There where many changes in the market yesterday that affected a ton of people that you won't hear about or even realized how it affected the masses... even you.
Here's how it affected me and hundreds of thousands of people with LIBOR based loans...
After the failure of the Bill, London's LIBOR rate went up by a full 1%. So how does that affect America?

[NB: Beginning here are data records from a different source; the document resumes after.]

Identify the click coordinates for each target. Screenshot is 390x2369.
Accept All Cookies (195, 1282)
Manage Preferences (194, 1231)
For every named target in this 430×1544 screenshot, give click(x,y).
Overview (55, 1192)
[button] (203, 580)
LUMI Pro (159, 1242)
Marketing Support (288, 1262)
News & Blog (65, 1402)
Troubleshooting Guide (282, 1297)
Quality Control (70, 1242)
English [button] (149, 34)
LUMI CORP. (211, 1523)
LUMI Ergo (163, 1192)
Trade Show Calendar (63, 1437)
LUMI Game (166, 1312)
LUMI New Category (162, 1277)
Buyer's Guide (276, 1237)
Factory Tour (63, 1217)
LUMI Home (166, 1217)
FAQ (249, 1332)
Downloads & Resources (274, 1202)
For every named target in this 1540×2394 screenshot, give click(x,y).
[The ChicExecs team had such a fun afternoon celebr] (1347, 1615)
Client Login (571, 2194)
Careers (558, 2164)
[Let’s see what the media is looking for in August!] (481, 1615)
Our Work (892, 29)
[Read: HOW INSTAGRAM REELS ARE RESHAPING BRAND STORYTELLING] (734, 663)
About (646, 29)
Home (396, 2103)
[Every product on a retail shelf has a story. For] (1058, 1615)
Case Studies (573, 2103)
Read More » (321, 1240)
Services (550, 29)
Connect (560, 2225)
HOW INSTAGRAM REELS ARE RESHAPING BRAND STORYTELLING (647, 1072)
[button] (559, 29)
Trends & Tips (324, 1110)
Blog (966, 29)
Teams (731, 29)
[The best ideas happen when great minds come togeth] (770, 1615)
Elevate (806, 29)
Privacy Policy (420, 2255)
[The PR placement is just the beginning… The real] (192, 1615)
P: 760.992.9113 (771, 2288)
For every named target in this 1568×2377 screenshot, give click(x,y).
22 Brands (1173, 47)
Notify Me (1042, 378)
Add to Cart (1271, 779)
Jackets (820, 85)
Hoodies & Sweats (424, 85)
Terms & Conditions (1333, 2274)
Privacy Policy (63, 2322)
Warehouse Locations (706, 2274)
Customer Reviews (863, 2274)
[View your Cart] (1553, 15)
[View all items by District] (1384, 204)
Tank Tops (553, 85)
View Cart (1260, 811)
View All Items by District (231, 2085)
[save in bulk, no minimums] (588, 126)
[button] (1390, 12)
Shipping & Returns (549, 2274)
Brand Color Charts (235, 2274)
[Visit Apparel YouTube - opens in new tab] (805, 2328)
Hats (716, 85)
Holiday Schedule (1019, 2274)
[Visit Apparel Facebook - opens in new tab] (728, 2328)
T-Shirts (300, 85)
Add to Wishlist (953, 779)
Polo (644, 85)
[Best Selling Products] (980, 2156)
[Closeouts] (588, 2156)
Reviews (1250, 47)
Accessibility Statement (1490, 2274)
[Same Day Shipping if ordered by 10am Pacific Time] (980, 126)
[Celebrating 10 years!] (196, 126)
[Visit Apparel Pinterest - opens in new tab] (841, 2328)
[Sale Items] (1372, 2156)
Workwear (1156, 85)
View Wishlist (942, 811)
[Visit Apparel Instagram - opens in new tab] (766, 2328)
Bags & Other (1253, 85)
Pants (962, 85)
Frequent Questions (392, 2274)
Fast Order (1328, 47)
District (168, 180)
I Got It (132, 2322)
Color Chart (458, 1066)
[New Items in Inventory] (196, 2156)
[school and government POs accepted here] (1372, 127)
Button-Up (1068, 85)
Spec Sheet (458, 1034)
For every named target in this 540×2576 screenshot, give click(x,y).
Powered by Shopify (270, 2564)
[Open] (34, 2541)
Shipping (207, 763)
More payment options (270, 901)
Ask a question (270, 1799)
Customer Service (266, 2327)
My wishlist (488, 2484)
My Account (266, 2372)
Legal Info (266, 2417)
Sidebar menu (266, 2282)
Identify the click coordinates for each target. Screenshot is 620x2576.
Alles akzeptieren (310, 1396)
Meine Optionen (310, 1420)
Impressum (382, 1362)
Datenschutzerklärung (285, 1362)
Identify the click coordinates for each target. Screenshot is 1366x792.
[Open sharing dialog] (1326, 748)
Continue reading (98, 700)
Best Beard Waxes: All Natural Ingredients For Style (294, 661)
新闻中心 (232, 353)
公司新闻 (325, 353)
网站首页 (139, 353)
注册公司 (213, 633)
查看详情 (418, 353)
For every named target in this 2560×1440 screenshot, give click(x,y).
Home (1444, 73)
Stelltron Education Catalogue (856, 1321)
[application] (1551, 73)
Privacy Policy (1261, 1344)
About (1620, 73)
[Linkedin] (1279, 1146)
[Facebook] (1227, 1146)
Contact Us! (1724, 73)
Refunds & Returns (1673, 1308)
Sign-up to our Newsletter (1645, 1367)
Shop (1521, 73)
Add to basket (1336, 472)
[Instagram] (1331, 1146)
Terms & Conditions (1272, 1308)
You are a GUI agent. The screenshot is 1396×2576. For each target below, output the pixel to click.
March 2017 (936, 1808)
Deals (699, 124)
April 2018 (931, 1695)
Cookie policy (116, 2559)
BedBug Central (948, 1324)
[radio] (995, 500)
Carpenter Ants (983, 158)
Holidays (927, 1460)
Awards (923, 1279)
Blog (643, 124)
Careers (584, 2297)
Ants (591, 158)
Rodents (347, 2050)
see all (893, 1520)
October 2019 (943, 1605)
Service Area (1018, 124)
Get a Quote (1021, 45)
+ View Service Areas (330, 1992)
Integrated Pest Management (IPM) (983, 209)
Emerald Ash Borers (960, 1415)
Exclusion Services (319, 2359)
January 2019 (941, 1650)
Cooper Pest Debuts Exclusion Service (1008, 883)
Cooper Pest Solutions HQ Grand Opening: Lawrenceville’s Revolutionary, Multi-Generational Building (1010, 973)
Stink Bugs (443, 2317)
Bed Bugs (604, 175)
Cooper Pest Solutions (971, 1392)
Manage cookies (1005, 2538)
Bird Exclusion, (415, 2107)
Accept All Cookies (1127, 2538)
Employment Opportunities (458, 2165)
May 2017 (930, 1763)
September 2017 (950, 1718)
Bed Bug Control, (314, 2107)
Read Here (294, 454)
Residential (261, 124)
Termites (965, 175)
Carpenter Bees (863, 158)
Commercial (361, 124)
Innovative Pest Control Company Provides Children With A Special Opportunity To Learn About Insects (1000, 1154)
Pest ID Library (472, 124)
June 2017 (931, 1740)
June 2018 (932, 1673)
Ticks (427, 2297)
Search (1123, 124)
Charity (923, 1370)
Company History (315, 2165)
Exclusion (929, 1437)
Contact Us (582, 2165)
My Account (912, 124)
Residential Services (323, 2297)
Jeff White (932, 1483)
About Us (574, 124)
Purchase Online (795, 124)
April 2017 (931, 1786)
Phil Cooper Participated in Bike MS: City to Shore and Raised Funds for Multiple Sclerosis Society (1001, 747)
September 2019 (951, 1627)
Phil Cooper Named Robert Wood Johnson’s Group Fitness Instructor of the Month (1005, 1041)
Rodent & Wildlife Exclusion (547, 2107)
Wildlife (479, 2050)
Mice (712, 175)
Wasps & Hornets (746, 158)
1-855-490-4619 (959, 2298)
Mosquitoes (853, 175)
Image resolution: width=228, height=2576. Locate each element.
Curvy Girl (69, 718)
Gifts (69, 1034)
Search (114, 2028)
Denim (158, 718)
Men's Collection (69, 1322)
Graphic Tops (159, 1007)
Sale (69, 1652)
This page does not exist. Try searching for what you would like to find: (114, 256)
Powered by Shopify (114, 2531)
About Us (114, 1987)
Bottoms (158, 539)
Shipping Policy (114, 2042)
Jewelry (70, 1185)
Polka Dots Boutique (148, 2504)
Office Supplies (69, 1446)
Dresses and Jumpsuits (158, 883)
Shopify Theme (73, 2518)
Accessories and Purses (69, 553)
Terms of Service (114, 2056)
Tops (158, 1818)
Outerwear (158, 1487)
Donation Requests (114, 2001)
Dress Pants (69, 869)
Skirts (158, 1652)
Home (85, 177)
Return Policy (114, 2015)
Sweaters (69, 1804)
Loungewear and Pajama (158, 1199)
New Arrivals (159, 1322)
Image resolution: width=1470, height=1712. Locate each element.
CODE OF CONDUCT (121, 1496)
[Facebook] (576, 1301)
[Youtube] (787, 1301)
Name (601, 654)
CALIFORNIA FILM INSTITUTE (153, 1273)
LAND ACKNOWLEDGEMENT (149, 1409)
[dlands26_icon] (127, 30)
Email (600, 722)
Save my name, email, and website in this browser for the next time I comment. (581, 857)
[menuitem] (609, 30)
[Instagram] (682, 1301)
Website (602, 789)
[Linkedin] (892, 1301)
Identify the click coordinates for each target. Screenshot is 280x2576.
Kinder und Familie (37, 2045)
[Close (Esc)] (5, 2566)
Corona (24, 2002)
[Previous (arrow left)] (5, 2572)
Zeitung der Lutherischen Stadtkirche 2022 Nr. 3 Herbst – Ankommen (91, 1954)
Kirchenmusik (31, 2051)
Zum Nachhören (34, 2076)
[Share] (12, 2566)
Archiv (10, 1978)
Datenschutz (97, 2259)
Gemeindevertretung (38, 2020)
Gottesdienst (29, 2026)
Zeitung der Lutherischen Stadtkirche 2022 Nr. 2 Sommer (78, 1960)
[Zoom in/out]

Many (most) of the ARM loans in this country are tied to the LIBOR rate. And when these ARM loans reset next month and each month thereafter, they add a "Margin" amount to the existing LIBOR rate. Which means that if you have a loan tied to the LIBOR rate, next month or on the next increase, you will see an increase in your payment. Here is an example:
"A" credit homeowner
$200,000 loan balance
5% current interest rate (ARM)
1,073.64 monthly payment
With the Bailout signed
3% margin to the LIBOR 3%
New payment @ 6%: 1,199.10
With the Bailout failure
3% margin to the LIBOR 4%
New payment @ 7%: 1,330.60
The failure yesterday instead of later in the week will send their payment from $1,073 to $1,330 per month. Or if you are on a regular adjusted LIBOR Loan, your payment will be $130.00 higher starting next month.
Subprime credit homeowner
$200,000 loan balance
5% current interest rate (ARM)
1,073.64 monthly payment
With the Bailout signed
5% margin to the LIBOR 3%
New payment @ 8%: 1,467.53
With the Bailout failure
5% margin to the LIBOR 4%
New payment @ 9%: 1,609.25
The failure yesterday instead of later in the week will send their payment from $1,073 to $1,609 per month.
The increase in interest rates across the board will reduce the amount of home a person can buy, thus putting presure on sellers and buyers.
Restriction in the credit markets will continue to get worse.Thus making our part more important to the parties.